*Aim of the task*
Write every entry out again, unchanged.

[Opening Available data section]

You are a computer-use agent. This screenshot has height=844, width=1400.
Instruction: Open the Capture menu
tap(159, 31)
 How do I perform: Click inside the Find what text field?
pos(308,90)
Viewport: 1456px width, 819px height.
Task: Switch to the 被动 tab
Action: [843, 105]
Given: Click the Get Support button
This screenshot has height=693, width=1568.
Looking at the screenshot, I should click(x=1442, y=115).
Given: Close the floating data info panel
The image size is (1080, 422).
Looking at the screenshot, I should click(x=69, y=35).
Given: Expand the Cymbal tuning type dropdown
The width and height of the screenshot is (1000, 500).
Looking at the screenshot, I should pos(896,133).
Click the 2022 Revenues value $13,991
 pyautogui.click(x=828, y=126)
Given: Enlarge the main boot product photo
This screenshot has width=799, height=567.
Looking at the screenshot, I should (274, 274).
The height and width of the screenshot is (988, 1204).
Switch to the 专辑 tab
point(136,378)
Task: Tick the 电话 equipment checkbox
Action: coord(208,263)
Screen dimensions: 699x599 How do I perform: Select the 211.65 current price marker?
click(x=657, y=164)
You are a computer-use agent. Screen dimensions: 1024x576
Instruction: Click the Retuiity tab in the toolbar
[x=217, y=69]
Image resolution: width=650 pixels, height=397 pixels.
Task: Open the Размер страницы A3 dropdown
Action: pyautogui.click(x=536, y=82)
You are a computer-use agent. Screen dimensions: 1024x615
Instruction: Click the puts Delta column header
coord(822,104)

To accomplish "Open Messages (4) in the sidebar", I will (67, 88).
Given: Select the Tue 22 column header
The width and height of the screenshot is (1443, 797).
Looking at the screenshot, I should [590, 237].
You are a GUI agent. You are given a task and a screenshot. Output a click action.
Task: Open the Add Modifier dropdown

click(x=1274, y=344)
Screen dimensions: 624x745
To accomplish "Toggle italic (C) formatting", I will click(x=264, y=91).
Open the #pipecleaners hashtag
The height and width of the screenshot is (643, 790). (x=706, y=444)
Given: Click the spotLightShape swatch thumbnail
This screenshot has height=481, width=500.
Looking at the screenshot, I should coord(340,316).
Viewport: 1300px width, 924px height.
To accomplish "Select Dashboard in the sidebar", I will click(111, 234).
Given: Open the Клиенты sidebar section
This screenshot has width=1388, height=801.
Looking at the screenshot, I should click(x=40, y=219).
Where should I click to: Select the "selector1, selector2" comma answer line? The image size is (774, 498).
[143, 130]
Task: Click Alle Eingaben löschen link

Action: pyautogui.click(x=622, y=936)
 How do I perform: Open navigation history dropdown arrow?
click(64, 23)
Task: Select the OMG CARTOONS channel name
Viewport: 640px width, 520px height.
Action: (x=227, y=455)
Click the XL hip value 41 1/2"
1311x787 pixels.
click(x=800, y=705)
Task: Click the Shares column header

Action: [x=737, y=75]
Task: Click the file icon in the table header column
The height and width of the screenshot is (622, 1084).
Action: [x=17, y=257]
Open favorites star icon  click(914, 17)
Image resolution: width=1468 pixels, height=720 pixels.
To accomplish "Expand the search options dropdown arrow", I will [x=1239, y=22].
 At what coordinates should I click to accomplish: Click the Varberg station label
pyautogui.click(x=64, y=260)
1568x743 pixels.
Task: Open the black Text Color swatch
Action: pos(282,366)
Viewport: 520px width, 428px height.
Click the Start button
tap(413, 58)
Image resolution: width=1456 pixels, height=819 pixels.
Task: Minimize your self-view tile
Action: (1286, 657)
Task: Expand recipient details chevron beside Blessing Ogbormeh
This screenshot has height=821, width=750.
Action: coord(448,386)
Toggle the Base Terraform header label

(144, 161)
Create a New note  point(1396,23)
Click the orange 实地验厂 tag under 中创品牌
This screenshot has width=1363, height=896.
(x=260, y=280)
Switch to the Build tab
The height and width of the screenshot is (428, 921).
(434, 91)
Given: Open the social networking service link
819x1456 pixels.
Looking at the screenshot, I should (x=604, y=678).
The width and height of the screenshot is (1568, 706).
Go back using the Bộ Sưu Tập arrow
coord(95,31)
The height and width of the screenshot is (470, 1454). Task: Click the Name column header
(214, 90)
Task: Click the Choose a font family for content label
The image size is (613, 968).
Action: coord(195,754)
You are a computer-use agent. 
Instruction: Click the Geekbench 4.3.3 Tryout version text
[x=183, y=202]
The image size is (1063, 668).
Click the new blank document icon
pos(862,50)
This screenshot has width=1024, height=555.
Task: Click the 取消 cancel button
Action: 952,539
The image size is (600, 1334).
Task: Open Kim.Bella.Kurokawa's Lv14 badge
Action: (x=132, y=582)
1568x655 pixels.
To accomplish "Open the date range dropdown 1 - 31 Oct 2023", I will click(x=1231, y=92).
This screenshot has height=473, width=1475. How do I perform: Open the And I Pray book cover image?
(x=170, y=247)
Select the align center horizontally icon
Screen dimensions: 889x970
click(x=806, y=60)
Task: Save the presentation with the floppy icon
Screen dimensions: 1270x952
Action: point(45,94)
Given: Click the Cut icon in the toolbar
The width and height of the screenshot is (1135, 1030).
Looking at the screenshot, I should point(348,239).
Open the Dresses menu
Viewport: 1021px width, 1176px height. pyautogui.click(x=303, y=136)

[Closing Available data section]

*Your response*
You are a computer-use agent. This screenshot has height=844, width=1400.
Instruction: Open the Capture menu
tap(159, 31)
 How do I perform: Click inside the Find what text field?
pos(308,90)
Viewport: 1456px width, 819px height.
Task: Switch to the 被动 tab
Action: [843, 105]
Given: Click the Get Support button
This screenshot has height=693, width=1568.
Looking at the screenshot, I should click(x=1442, y=115).
Given: Close the floating data info panel
The image size is (1080, 422).
Looking at the screenshot, I should click(x=69, y=35).
Given: Expand the Cymbal tuning type dropdown
The width and height of the screenshot is (1000, 500).
Looking at the screenshot, I should pos(896,133).
Click the 2022 Revenues value $13,991
 pyautogui.click(x=828, y=126)
Given: Enlarge the main boot product photo
This screenshot has width=799, height=567.
Looking at the screenshot, I should (274, 274).
The height and width of the screenshot is (988, 1204).
Switch to the 专辑 tab
point(136,378)
Task: Tick the 电话 equipment checkbox
Action: coord(208,263)
Screen dimensions: 699x599 How do I perform: Select the 211.65 current price marker?
click(x=657, y=164)
You are a computer-use agent. Screen dimensions: 1024x576
Instruction: Click the Retuiity tab in the toolbar
[x=217, y=69]
Image resolution: width=650 pixels, height=397 pixels.
Task: Open the Размер страницы A3 dropdown
Action: pyautogui.click(x=536, y=82)
You are a computer-use agent. Screen dimensions: 1024x615
Instruction: Click the puts Delta column header
coord(822,104)

To accomplish "Open Messages (4) in the sidebar", I will (67, 88).
Given: Select the Tue 22 column header
The width and height of the screenshot is (1443, 797).
Looking at the screenshot, I should [590, 237].
You are a GUI agent. You are given a task and a screenshot. Output a click action.
Task: Open the Add Modifier dropdown

click(x=1274, y=344)
Screen dimensions: 624x745
To accomplish "Toggle italic (C) formatting", I will click(x=264, y=91).
Open the #pipecleaners hashtag
The height and width of the screenshot is (643, 790). (x=706, y=444)
Given: Click the spotLightShape swatch thumbnail
This screenshot has height=481, width=500.
Looking at the screenshot, I should coord(340,316).
Viewport: 1300px width, 924px height.
To accomplish "Select Dashboard in the sidebar", I will click(111, 234).
Given: Open the Клиенты sidebar section
This screenshot has width=1388, height=801.
Looking at the screenshot, I should click(x=40, y=219).
Where should I click to: Select the "selector1, selector2" comma answer line? The image size is (774, 498).
[143, 130]
Task: Click Alle Eingaben löschen link

Action: pyautogui.click(x=622, y=936)
 How do I perform: Open navigation history dropdown arrow?
click(64, 23)
Task: Select the OMG CARTOONS channel name
Viewport: 640px width, 520px height.
Action: (x=227, y=455)
Click the XL hip value 41 1/2"
1311x787 pixels.
click(x=800, y=705)
Task: Click the Shares column header

Action: [x=737, y=75]
Task: Click the file icon in the table header column
The height and width of the screenshot is (622, 1084).
Action: [x=17, y=257]
Open favorites star icon  click(914, 17)
Image resolution: width=1468 pixels, height=720 pixels.
To accomplish "Expand the search options dropdown arrow", I will [x=1239, y=22].
 At what coordinates should I click to accomplish: Click the Varberg station label
pyautogui.click(x=64, y=260)
1568x743 pixels.
Task: Open the black Text Color swatch
Action: pos(282,366)
Viewport: 520px width, 428px height.
Click the Start button
tap(413, 58)
Image resolution: width=1456 pixels, height=819 pixels.
Task: Minimize your self-view tile
Action: (1286, 657)
Task: Expand recipient details chevron beside Blessing Ogbormeh
This screenshot has height=821, width=750.
Action: coord(448,386)
Toggle the Base Terraform header label

(144, 161)
Create a New note  point(1396,23)
Click the orange 实地验厂 tag under 中创品牌
This screenshot has width=1363, height=896.
(x=260, y=280)
Switch to the Build tab
The height and width of the screenshot is (428, 921).
(434, 91)
Given: Open the social networking service link
819x1456 pixels.
Looking at the screenshot, I should (x=604, y=678).
The width and height of the screenshot is (1568, 706).
Go back using the Bộ Sưu Tập arrow
coord(95,31)
The height and width of the screenshot is (470, 1454). Task: Click the Name column header
(214, 90)
Task: Click the Choose a font family for content label
The image size is (613, 968).
Action: coord(195,754)
You are a computer-use agent. 
Instruction: Click the Geekbench 4.3.3 Tryout version text
[x=183, y=202]
The image size is (1063, 668).
Click the new blank document icon
pos(862,50)
This screenshot has width=1024, height=555.
Task: Click the 取消 cancel button
Action: 952,539
The image size is (600, 1334).
Task: Open Kim.Bella.Kurokawa's Lv14 badge
Action: (x=132, y=582)
1568x655 pixels.
To accomplish "Open the date range dropdown 1 - 31 Oct 2023", I will click(x=1231, y=92).
This screenshot has height=473, width=1475. How do I perform: Open the And I Pray book cover image?
(x=170, y=247)
Select the align center horizontally icon
Screen dimensions: 889x970
click(x=806, y=60)
Task: Save the presentation with the floppy icon
Screen dimensions: 1270x952
Action: point(45,94)
Given: Click the Cut icon in the toolbar
The width and height of the screenshot is (1135, 1030).
Looking at the screenshot, I should point(348,239).
Open the Dresses menu
Viewport: 1021px width, 1176px height. pyautogui.click(x=303, y=136)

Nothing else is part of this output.